When this presidency is caught in the act of reneging on promises or
selling-out the interest of the people in favor the owners of capital,
liberal pundits are apt to label such behavior as MEDIATION between
conflicting interest groups, or government and business working in
partnership (to be understood as ultimately good for the public of
course). This is the optimistic, euphemistic spin foisted upon the
public. Clinton will go down in the history books as the great
compromiser, the great deal maker, the great coalition builder
the great mediator.
Of course, such interpretations are false.
When Clinton 'mediates,' you should see it for what it really is. He is
forced by systemic restraints (legislative pressure, market pressure,
diplomatic pressure, corporate lobbyists) to curb any reform too
extreme for the ruling class.
For example, on August 13, 1993 in Denver Colorado, Mr. Clinton signed
into law the Colorado Wilderness Act designating as he said, "a total
of 612,000 acres, 19 separate areas in our national forests, as
components of the National Wilderness Preservation System." Those of us
who care about environmental protection might be applauding him at
this point. But wait,
"The Act also protects five areas totalling over 150,000 acres under
management plans that are slightly less restrictive but still
important."
One wonders what "less restrictive" really means. But wait again, he
hasn't finished yet...
"At the same time as it protects these treasures, the Act releases
about 115,000 acres of Forest Service lands in Colorado for other
purposes balancing the goal of preserving our environment with the
need to provide for a healthy economy for the people who live and
work here."
Whatever gains achieved in preserving wilderness are balanced or
undermined by the "less restrictive" protection of 150,000 acres and
the outright release of 115,000 acres for 'economic purposes.' One
wonders what effect a 'healthy economy' will have on the health of the
Colorado environment and the health of the Colorado wage earner.
In fact, the Clinton administration, aside from being the very stuff of
the ruling and managerial classes, has internalized ruling class values
to the point that they often will not even propose meaningful reforms
to begin with. This truly is government and business working in
partnership. How can a democratically elected government act in behalf
of a small minority of economic interests?
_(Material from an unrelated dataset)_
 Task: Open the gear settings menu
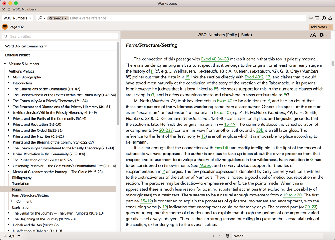[x=322, y=35]
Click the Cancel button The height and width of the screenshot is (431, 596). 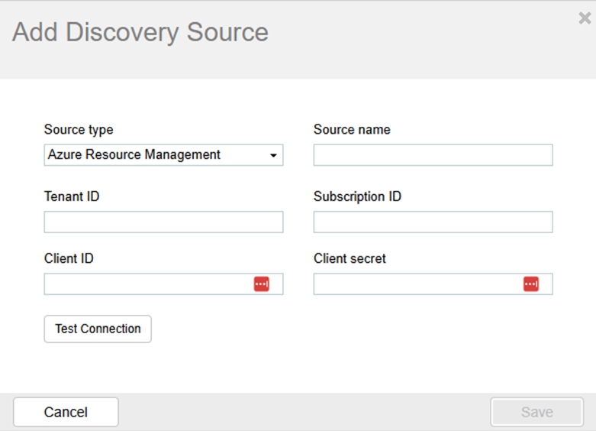66,412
Sociologist Ralph Miliband has attempted to account for such a paradox
in his writings on State power vs. Class power. According to Miliband,
in his essay "State Power and Class Interests" the state is held
in-check by forces outside its immediate sphere--forces that make up
the larger sphere of national and international capitalism, and its
need for capital accumulation and fluidity. These constant needs result
in organifrom capitalist interest groups like the World
Bank, the IMF, multinational corporate lobbyists, the corporate
controlled mass media, the stock markets, and even supra-governmental
bodies like the G7, the U.N., and free trade groups. These forces
combine to support 'free trade', government handouts to big business,
government funding of private research and development, protection of
private interests abroad, and so forth.
And yet the bourgeois state has a degree of relative autonomy in
relation to the ruling class, i.e. it can often act the way it wants
to. It is an entity unto itself, a powerful force that pervades
society. (Miliband 66) Look at the size of the federal and state
bureaucracies, the impact of the federal deficit on the national
economy, the pervasive presence of the military in daily life.
The state has an existence of its own and interests of its own. Thse
interests generally fall into two categories: self-preservation and the
national interest. The impulse for self-preservation needs little
explanation. Leaders will tend to pursue policies and methods that will
keep them in power, sometimes even at the expense of the ruling class.
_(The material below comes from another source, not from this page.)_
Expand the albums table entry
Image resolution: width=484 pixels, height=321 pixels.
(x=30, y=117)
The national interest is defined by the need to protect the social
order and national integrity (e.g. isolationist tendencies that
actually can run counter to capitalist demands); the need to finance
its own existence (hence taxation policies that can disgruntle
capitalist interests); and the need to respond to popular unrest by
reforming and regulating government and business, something that
insures a stable and peaceful labor force for capital, but which
capital begrudges all the same (Miliband 69-72).
Despite the occasional conflicts between business and government, what
ultimately seals the bond between state power and ruling class
interests is this conception of National Interest. Usually the state
will identify the national interest with whatever will maximize profits
for private industries. The national interest IS the interest of the
ruling class. So the War in Iraq is waged in the national interest
(i.e. in the interest of the oil companies). NAFTA is in the national
interest. Managed competition in health care is in the national
interest. Leasing wilderness land to business is in the national
interest.
For another example, we can cite Bob Rubin, assistant to the president
for economic policy, who spoke on health care and the economy on
October 6, 1993:
Let me make one very brief comment myself, and my own is a very
practical perspective. I remember during the transition we had a
health care presentation, and afterwards I turned to Ira Magaziner.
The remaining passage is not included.